▶ _REQUIRED TASK_
Please convert the listing below into a numbered list, omitting any blank lines.

===

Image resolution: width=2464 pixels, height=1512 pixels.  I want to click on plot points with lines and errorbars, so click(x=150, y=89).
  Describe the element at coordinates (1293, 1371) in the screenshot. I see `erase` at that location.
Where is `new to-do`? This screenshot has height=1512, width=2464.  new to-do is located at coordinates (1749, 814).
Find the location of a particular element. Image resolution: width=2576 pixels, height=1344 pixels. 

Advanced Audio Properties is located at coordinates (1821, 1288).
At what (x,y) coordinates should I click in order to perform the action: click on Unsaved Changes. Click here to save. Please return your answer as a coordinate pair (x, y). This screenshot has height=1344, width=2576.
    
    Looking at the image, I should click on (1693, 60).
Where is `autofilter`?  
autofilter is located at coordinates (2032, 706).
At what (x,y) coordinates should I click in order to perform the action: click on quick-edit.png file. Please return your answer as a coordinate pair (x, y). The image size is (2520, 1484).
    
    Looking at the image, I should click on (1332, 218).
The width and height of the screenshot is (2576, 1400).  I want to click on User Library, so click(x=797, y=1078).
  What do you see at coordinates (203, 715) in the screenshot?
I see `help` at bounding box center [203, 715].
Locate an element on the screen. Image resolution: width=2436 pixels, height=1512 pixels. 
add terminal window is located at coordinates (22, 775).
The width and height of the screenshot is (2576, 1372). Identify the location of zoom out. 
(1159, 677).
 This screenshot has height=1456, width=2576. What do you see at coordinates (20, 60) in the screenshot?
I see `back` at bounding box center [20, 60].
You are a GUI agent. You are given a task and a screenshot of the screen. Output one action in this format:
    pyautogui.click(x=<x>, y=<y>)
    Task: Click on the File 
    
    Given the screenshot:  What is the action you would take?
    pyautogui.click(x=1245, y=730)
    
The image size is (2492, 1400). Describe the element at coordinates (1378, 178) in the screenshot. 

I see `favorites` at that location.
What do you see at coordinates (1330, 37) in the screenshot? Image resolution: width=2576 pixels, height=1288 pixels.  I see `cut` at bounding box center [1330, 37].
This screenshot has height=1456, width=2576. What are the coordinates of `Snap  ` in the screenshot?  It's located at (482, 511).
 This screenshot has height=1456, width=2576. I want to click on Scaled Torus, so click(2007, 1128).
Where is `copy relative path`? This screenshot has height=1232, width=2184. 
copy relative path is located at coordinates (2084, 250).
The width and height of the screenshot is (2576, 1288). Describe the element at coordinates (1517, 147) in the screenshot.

===

▶ _WORKED ANSWER_
1. Image resolution: width=2464 pixels, height=1512 pixels.  I want to click on plot points with lines and errorbars, so click(x=150, y=89).
2.   Describe the element at coordinates (1293, 1371) in the screenshot. I see `erase` at that location.
3. Where is `new to-do`? This screenshot has height=1512, width=2464.  new to-do is located at coordinates (1749, 814).
4. Find the location of a particular element. Image resolution: width=2576 pixels, height=1344 pixels. 
5. Advanced Audio Properties is located at coordinates (1821, 1288).
6. At what (x,y) coordinates should I click in order to perform the action: click on Unsaved Changes. Click here to save. Please return your answer as a coordinate pair (x, y). This screenshot has height=1344, width=2576.
7.     Looking at the image, I should click on (1693, 60).
8. Where is `autofilter`?  
9. autofilter is located at coordinates (2032, 706).
10. At what (x,y) coordinates should I click in order to perform the action: click on quick-edit.png file. Please return your answer as a coordinate pair (x, y). The image size is (2520, 1484).
11.     Looking at the image, I should click on (1332, 218).
12. The width and height of the screenshot is (2576, 1400).  I want to click on User Library, so click(x=797, y=1078).
13.   What do you see at coordinates (203, 715) in the screenshot?
14. I see `help` at bounding box center [203, 715].
15. Locate an element on the screen. Image resolution: width=2436 pixels, height=1512 pixels. 
16. add terminal window is located at coordinates (22, 775).
17. The width and height of the screenshot is (2576, 1372). Identify the location of zoom out. 
18. (1159, 677).
19.  This screenshot has height=1456, width=2576. What do you see at coordinates (20, 60) in the screenshot?
20. I see `back` at bounding box center [20, 60].
21. You are a GUI agent. You are given a task and a screenshot of the screen. Output one action in this format:
22.     pyautogui.click(x=<x>, y=<y>)
23.     Task: Click on the File 
24.     Given the screenshot:  What is the action you would take?
25.     pyautogui.click(x=1245, y=730)
26. The image size is (2492, 1400). Describe the element at coordinates (1378, 178) in the screenshot. 
27. I see `favorites` at that location.
28. What do you see at coordinates (1330, 37) in the screenshot? Image resolution: width=2576 pixels, height=1288 pixels.  I see `cut` at bounding box center [1330, 37].
29. This screenshot has height=1456, width=2576. What are the coordinates of `Snap  ` in the screenshot?  It's located at (482, 511).
30.  This screenshot has height=1456, width=2576. I want to click on Scaled Torus, so click(2007, 1128).
31. Where is `copy relative path`? This screenshot has height=1232, width=2184. 
32. copy relative path is located at coordinates (2084, 250).
33. The width and height of the screenshot is (2576, 1288). Describe the element at coordinates (1517, 147) in the screenshot.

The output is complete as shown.